異世界アウトロー ~怪しい女からの依頼編~

とうもろこし@灰色のアッシュ書籍化

第1話 異世界銀行強盗

 とある国のとある領地。名を語るほどの価値もない、平和な国にある土地に領主が運営する銀行があった。


 領民の金を預かってそれを元本にしながら経済を……と、そんな小難しいシステムは省いておこう。


 とにかく、銀行には窓口対応の女性従業員数名と支店長が建物の中にいた。彼等はいつも通りの日常を今日も送れると思っていただろう。


 だが、今日は違う。


 来店を告げるドアベルが鳴った事で従業員達は入り口のドアへと視線を向けると、珍しい恰好をした男女が窓口に向かって向かって来る。


 女性の方はエルフのようで長い耳が特徴的。長い金髪をポニーテールにして、顔にはサングラスを掛けていた。服装はノースリーブの白いシャツ。それに黒色のショートパンツと茶色のロングブーツ。


 服装はありふれた物であるが、身に着けている本人が問題だ。エルフという珍しい種族は非常によく目立つ。


 もう一方の男性は更に特徴的だ。全身真っ黒な金属製の鎧のような防具で身を包み、頭部に装着した兜は竜を模したような形をしている。その上に毛皮のコートのような物を羽織っていた。


 男性の全身に目を奪われるが、従業員達がそれ以上に驚いたのは男性が手に持つ物だろう。


 片手にはやや大きめのサイズである手持ち鞄が2つ。もう一方の片手には血塗れのマチェット。マチェットから滴る新鮮な血が大理石で作られた床を汚し続ける。


 さて、この男女は一体何者なのか。聡い者であればすぐに気付いただろう。


 男女は窓口で取引をしていた客を押し退け、鎧男が片方の鞄をカウンターに置いた。そして、エルフの女性が口を開き、こう言うのだ。


「このバッグに金を詰めな」


 なんとも典型的なセリフだ。この一言で、この男女が銀行強盗であると気付かされる。


「妙なマネはしない方がいい」


 兜を被っているせいか、男性の声は少し籠っていた。竜を模した兜にある目の部分は色ガラスがはまっているのか、赤色に光輝いていた。


「ヒッ!?」


 女性従業員は初めての「銀行強盗遭遇体験」に恐怖した。体が強張り、目の前にいる男女から目が離せない。


「おい、聞こえなかったのか? さっさと金を詰めろってんだ!」


 エルフの女性は従業員女性に対して怒声を上げた。
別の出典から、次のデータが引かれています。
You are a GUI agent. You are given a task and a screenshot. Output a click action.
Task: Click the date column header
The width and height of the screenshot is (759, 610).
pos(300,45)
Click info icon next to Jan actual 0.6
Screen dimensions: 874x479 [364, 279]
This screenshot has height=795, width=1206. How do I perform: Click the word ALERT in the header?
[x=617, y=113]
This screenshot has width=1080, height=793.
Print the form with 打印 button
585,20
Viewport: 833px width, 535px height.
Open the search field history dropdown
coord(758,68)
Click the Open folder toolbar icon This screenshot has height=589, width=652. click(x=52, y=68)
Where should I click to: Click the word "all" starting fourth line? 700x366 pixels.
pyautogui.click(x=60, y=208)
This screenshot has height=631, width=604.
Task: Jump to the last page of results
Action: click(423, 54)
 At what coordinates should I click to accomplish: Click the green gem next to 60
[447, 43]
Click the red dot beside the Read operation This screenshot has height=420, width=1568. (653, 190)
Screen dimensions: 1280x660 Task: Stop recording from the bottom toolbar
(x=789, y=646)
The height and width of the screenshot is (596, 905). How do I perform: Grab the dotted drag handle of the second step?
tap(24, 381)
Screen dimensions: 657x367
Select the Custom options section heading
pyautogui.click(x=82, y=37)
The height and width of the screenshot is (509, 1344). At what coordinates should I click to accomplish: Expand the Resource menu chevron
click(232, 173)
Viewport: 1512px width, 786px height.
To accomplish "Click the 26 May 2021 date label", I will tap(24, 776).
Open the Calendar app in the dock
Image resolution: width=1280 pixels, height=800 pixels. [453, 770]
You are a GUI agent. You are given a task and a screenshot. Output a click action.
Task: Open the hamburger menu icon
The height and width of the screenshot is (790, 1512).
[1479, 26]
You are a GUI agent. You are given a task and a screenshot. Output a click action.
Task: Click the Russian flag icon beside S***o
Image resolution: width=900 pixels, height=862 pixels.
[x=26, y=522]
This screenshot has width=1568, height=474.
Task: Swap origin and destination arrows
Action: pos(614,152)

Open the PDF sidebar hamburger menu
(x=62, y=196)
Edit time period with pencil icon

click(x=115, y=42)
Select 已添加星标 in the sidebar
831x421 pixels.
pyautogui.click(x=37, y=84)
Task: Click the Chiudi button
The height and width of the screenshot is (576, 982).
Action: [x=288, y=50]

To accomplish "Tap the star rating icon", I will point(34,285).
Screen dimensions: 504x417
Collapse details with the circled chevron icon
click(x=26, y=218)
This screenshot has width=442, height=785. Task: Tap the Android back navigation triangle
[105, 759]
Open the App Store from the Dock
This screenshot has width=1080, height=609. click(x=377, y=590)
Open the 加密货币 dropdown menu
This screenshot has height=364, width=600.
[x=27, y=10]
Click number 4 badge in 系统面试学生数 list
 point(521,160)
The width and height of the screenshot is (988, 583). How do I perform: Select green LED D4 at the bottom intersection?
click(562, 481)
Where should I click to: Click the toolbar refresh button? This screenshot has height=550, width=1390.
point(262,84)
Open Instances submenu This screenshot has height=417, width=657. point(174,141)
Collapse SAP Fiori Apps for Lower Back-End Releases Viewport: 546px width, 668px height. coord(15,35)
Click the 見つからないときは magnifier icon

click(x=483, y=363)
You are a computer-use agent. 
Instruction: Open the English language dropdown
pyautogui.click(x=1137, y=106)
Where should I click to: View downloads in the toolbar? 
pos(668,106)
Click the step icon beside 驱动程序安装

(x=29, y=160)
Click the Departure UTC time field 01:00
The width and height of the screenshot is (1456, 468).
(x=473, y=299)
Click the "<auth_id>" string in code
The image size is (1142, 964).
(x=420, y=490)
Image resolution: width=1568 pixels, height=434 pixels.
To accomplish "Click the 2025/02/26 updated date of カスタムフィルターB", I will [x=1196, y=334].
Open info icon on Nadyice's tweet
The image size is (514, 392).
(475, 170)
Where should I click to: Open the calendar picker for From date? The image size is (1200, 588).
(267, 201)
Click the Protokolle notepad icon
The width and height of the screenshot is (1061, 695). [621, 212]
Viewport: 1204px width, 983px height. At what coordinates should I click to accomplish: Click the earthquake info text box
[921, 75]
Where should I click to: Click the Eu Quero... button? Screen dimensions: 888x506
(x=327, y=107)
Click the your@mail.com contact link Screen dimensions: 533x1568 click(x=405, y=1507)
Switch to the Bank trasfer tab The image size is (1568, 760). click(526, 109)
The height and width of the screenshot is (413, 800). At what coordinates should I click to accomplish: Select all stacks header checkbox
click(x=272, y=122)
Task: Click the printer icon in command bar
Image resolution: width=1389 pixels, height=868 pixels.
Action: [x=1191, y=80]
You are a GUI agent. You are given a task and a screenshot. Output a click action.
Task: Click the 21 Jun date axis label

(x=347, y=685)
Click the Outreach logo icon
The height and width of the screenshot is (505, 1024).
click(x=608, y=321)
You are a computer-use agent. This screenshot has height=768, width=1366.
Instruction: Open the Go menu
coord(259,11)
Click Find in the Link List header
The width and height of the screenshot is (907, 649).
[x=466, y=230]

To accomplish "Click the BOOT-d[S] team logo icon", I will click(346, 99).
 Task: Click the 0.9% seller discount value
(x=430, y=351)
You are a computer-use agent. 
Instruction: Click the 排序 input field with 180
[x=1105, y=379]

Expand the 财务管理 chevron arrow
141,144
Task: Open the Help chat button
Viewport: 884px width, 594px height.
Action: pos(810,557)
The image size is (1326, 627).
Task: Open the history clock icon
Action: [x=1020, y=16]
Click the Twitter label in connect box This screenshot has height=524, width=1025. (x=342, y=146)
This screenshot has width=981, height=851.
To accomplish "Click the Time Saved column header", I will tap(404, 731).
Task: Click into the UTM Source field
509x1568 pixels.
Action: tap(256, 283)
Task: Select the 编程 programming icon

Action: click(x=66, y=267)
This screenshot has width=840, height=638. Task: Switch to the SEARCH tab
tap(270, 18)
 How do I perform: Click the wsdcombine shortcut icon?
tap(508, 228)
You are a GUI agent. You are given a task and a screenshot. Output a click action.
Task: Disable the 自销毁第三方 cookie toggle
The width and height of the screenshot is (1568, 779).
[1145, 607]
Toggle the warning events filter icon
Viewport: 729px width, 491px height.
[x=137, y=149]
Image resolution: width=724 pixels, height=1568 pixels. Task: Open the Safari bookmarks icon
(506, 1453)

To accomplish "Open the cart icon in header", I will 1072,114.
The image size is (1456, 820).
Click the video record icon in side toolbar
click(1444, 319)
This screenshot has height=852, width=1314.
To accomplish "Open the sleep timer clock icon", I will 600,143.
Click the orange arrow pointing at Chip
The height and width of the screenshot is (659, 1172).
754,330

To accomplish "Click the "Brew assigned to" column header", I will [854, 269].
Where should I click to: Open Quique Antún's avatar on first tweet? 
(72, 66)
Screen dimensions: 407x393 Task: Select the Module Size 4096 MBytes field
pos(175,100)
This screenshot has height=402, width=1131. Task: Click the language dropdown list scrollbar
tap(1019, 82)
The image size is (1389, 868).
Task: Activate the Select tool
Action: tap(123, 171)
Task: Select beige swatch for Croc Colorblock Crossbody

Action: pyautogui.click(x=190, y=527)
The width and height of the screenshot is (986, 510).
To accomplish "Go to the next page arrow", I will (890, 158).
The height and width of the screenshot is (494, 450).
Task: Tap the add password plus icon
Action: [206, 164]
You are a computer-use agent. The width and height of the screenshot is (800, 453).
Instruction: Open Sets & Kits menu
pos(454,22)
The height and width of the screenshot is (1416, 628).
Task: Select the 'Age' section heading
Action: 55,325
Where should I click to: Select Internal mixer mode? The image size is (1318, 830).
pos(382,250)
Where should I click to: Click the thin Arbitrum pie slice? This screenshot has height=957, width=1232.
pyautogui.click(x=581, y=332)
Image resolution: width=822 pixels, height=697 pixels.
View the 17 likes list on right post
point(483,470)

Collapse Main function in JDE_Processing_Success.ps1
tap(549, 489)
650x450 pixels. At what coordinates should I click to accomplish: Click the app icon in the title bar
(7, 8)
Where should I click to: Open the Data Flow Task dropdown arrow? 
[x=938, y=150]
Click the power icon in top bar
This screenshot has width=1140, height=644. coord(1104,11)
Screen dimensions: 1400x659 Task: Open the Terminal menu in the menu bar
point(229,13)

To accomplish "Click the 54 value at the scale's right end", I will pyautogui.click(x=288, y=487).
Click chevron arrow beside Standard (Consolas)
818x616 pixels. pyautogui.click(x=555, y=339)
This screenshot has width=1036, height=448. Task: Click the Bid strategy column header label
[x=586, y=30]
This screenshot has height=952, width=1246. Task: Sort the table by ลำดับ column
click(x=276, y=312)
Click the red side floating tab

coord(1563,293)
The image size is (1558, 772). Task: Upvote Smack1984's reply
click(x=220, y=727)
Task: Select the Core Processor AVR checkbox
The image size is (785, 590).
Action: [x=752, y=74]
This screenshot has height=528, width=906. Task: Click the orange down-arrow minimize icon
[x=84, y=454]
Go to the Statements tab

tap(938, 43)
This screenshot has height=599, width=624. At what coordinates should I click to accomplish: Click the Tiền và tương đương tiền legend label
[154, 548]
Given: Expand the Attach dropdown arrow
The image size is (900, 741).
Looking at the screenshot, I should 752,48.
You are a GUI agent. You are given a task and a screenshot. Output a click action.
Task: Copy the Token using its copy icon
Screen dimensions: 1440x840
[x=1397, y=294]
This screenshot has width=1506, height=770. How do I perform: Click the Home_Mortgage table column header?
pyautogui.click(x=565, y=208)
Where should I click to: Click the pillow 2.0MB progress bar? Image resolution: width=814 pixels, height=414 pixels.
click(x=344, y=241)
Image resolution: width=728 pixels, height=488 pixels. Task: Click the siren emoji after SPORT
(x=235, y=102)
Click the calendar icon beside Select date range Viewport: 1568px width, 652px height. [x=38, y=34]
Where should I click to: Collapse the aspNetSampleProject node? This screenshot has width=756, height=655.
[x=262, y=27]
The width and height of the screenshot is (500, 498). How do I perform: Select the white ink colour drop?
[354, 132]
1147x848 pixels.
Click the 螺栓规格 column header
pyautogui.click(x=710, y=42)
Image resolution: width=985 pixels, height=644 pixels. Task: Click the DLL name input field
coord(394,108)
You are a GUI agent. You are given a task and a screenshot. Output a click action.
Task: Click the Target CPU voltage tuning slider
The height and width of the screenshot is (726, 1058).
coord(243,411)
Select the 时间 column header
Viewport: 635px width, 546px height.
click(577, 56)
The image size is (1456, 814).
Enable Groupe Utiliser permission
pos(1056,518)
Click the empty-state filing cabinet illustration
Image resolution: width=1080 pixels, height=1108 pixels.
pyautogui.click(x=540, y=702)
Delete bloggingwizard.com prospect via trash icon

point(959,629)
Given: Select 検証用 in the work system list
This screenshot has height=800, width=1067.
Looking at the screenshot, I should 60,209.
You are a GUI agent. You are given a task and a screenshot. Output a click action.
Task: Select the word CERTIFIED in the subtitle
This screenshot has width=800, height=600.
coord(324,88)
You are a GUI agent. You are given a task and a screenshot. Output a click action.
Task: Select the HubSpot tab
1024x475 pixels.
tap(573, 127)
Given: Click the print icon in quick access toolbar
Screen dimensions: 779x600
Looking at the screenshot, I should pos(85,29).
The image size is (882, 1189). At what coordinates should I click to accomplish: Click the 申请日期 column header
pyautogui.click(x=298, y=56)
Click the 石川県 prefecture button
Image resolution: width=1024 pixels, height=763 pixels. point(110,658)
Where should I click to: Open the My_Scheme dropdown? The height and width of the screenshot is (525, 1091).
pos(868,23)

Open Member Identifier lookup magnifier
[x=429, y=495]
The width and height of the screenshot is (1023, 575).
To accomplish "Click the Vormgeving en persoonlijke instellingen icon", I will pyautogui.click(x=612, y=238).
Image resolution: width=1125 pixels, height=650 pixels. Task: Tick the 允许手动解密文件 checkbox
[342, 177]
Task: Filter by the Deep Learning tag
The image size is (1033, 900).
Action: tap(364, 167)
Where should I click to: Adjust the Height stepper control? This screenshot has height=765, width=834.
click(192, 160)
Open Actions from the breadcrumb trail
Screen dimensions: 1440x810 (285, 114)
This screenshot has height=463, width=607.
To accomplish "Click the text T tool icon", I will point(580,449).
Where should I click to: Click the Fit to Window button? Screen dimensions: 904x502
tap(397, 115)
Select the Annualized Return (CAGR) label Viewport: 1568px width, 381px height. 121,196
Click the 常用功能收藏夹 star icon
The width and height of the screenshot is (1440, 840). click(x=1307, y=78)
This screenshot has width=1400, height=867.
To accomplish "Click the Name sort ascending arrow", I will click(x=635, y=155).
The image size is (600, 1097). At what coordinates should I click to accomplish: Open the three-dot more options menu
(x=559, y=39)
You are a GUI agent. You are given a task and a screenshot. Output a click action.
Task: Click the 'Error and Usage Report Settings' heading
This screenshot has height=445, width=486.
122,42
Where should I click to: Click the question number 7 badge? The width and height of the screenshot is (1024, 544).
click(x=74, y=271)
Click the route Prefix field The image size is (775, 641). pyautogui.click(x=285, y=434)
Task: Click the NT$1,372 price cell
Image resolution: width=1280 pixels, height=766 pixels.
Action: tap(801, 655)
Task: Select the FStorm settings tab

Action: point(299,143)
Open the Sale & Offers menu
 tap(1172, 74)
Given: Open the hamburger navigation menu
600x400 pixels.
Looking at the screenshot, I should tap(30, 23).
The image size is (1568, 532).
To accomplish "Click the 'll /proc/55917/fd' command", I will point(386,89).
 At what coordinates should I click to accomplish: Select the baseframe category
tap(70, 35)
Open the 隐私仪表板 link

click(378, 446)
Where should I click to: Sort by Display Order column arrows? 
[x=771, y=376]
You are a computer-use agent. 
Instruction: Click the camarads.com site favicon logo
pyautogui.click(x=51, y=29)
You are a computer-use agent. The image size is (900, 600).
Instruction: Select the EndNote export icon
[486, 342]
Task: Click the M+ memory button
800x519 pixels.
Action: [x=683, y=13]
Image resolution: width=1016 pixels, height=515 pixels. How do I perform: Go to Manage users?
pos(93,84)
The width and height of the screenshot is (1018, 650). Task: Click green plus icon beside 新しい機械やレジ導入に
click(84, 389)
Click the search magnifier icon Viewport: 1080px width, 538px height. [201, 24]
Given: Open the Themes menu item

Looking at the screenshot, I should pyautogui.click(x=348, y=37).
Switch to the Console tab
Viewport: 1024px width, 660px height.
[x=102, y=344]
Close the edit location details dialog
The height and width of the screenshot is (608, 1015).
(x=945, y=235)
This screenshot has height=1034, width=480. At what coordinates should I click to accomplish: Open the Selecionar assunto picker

更には、手の平に魔力の塊を生み出す。それを壁に向かって投げると、壁は破裂音を発しながら抉れてしまう。


 私達に逆らうとどうなるか。銀行員達が従順になるようにデモンストレーションしたのだろう。


 銀行員達は勿論の事、銀行内にいた客達は一斉に悲鳴を上げた。客達は死にたくないとばかりに店から飛び出して行くも、銀行強盗である男女は客を見送るだけで止めようとしなかった。


「オラッ! 金を詰めろ!」


「は、はい!」


 本気だとようやく認知したのか、従業員達はカウンターの下から札束を手に取ってバッグの中へと詰め始める。


「よう、別件は頼むぜ」


「ああ」


 エルフの女性は金を詰める者達を監視しながら、鎧男に向かってそう言った。すると、鎧男は持っていたバッグをエルフに預けるとカウンターを乗り越えて進入する。


 靴底から金属音を鳴らしながら向かった先は、金庫室の中へと続く分厚い鋼鉄製の扉だ。


 鎧男がハンドル型のドアノブに手を掛けて回そうとするもドアノブは回らない。 


「き、金庫室は専用の鍵が無ければ開かないぞ!」


 それを見ていた支店長が顔からズレたモノクルの位置を直しながらそう叫ぶ。まぁ、当然のセリフだろう。常時解放されている金庫室など魔獣のクソより価値がない。


 鍵の在りかを知るのは支店長と領主のみ。では、目の前にいる彼に在りかを吐かせればよいか。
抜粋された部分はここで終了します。